BEGIN

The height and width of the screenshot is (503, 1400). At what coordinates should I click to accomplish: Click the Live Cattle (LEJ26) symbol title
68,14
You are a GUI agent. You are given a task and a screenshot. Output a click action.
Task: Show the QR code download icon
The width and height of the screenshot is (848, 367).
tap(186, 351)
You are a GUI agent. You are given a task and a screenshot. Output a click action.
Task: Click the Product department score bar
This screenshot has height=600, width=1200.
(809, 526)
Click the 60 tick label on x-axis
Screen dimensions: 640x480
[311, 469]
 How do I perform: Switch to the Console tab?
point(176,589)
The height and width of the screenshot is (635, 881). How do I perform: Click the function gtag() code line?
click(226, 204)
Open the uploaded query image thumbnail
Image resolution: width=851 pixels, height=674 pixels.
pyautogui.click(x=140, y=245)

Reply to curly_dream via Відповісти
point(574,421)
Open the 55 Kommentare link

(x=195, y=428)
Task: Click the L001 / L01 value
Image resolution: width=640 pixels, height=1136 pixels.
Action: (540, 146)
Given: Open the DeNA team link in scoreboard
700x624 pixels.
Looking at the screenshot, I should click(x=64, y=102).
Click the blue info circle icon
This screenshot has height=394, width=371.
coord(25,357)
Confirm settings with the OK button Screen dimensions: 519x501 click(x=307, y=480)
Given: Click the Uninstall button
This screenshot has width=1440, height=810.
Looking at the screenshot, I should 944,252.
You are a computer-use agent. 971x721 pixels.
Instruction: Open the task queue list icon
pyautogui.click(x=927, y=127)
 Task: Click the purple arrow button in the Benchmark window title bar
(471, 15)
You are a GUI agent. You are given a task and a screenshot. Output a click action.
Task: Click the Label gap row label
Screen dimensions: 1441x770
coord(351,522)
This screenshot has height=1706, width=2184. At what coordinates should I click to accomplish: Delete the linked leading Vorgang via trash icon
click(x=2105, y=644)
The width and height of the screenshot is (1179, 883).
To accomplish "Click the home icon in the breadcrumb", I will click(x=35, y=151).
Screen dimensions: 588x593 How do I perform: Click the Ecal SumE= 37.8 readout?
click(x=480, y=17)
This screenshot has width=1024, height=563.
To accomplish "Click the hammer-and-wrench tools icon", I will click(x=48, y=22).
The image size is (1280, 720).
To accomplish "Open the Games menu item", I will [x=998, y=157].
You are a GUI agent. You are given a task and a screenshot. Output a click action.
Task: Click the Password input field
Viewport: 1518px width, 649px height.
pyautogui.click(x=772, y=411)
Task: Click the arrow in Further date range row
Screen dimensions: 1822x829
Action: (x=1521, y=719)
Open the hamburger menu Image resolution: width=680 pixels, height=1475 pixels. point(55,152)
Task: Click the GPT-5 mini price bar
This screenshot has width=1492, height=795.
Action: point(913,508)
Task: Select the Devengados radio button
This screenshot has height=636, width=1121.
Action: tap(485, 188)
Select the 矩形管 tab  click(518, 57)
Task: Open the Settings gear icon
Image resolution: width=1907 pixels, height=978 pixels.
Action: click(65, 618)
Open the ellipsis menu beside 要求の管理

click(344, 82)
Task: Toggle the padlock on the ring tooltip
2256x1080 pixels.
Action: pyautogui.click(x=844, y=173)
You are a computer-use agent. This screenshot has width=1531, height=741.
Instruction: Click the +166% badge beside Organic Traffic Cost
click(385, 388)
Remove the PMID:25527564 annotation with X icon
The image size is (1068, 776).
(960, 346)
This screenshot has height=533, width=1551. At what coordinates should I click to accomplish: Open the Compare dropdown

END

**WHAT YOU NEED TO DO**
The entries above must be written out again exactly as they are.

**WRITTEN ANSWER**
The height and width of the screenshot is (503, 1400). At what coordinates should I click to accomplish: Click the Live Cattle (LEJ26) symbol title
68,14
You are a GUI agent. You are given a task and a screenshot. Output a click action.
Task: Show the QR code download icon
The width and height of the screenshot is (848, 367).
tap(186, 351)
You are a GUI agent. You are given a task and a screenshot. Output a click action.
Task: Click the Product department score bar
This screenshot has height=600, width=1200.
(809, 526)
Click the 60 tick label on x-axis
Screen dimensions: 640x480
[311, 469]
 How do I perform: Switch to the Console tab?
point(176,589)
The height and width of the screenshot is (635, 881). How do I perform: Click the function gtag() code line?
click(226, 204)
Open the uploaded query image thumbnail
Image resolution: width=851 pixels, height=674 pixels.
pyautogui.click(x=140, y=245)

Reply to curly_dream via Відповісти
point(574,421)
Open the 55 Kommentare link

(x=195, y=428)
Task: Click the L001 / L01 value
Image resolution: width=640 pixels, height=1136 pixels.
Action: (540, 146)
Given: Open the DeNA team link in scoreboard
700x624 pixels.
Looking at the screenshot, I should click(x=64, y=102).
Click the blue info circle icon
This screenshot has height=394, width=371.
coord(25,357)
Confirm settings with the OK button Screen dimensions: 519x501 click(x=307, y=480)
Given: Click the Uninstall button
This screenshot has width=1440, height=810.
Looking at the screenshot, I should 944,252.
You are a computer-use agent. 971x721 pixels.
Instruction: Open the task queue list icon
pyautogui.click(x=927, y=127)
 Task: Click the purple arrow button in the Benchmark window title bar
(471, 15)
You are a GUI agent. You are given a task and a screenshot. Output a click action.
Task: Click the Label gap row label
Screen dimensions: 1441x770
coord(351,522)
This screenshot has height=1706, width=2184. At what coordinates should I click to accomplish: Delete the linked leading Vorgang via trash icon
click(x=2105, y=644)
The width and height of the screenshot is (1179, 883).
To accomplish "Click the home icon in the breadcrumb", I will click(x=35, y=151).
Screen dimensions: 588x593 How do I perform: Click the Ecal SumE= 37.8 readout?
click(x=480, y=17)
This screenshot has width=1024, height=563.
To accomplish "Click the hammer-and-wrench tools icon", I will click(x=48, y=22).
The image size is (1280, 720).
To accomplish "Open the Games menu item", I will [x=998, y=157].
You are a GUI agent. You are given a task and a screenshot. Output a click action.
Task: Click the Password input field
Viewport: 1518px width, 649px height.
pyautogui.click(x=772, y=411)
Task: Click the arrow in Further date range row
Screen dimensions: 1822x829
Action: (x=1521, y=719)
Open the hamburger menu Image resolution: width=680 pixels, height=1475 pixels. point(55,152)
Task: Click the GPT-5 mini price bar
This screenshot has width=1492, height=795.
Action: point(913,508)
Task: Select the Devengados radio button
This screenshot has height=636, width=1121.
Action: tap(485, 188)
Select the 矩形管 tab  click(518, 57)
Task: Open the Settings gear icon
Image resolution: width=1907 pixels, height=978 pixels.
Action: click(65, 618)
Open the ellipsis menu beside 要求の管理

click(344, 82)
Task: Toggle the padlock on the ring tooltip
2256x1080 pixels.
Action: pyautogui.click(x=844, y=173)
You are a computer-use agent. This screenshot has width=1531, height=741.
Instruction: Click the +166% badge beside Organic Traffic Cost
click(385, 388)
Remove the PMID:25527564 annotation with X icon
The image size is (1068, 776).
(960, 346)
This screenshot has height=533, width=1551. At what coordinates should I click to accomplish: Open the Compare dropdown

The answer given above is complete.